== What you should do ==
Please give back only the lines below from the one containing "Click the 'The" to the one containing "You are a computer-use", each repeated word for word, both ends included.

[Stored data entries]
================

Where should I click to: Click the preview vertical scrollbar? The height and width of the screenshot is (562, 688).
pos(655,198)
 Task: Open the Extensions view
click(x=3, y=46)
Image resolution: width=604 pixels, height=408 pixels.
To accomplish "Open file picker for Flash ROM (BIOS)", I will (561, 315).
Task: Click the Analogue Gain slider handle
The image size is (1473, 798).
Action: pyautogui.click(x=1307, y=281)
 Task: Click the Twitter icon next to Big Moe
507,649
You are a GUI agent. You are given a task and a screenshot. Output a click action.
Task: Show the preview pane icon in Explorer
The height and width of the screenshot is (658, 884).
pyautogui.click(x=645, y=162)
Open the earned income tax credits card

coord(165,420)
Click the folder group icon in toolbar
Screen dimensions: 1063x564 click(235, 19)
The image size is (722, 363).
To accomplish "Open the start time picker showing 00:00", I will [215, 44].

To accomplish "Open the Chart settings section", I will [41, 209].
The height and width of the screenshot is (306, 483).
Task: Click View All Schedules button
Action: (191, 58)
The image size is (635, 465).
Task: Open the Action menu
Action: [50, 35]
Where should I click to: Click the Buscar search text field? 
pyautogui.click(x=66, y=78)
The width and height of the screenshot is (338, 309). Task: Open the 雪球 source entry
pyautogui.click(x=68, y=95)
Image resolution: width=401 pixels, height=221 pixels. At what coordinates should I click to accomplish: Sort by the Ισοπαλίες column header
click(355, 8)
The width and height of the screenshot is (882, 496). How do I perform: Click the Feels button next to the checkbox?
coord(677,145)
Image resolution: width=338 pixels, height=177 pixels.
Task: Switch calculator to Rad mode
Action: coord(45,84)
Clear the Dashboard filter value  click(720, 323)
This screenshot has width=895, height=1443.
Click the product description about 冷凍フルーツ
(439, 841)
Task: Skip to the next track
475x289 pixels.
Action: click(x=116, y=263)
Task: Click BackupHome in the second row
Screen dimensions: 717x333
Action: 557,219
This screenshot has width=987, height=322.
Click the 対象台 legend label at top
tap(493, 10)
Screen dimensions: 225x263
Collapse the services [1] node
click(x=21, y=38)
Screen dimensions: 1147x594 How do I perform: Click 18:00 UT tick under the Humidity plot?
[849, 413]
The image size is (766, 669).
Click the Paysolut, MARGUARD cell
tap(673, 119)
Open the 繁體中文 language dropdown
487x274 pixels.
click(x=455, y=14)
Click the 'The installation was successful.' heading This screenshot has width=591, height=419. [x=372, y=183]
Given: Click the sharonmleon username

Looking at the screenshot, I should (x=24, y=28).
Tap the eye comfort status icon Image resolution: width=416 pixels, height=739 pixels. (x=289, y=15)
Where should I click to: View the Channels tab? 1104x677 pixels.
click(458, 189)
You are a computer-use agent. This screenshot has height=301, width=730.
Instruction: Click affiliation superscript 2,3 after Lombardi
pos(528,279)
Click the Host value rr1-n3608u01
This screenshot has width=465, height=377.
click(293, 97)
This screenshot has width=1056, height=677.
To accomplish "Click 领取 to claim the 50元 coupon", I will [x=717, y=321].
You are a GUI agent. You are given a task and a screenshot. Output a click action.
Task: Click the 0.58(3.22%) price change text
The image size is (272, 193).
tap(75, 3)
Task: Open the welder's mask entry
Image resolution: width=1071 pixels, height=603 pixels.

================

== The completed task ==
Click the 'The installation was successful.' heading This screenshot has width=591, height=419. [x=372, y=183]
Given: Click the sharonmleon username

Looking at the screenshot, I should (x=24, y=28).
Tap the eye comfort status icon Image resolution: width=416 pixels, height=739 pixels. (x=289, y=15)
Where should I click to: View the Channels tab? 1104x677 pixels.
click(458, 189)
You are a computer-use agent. This screenshot has height=301, width=730.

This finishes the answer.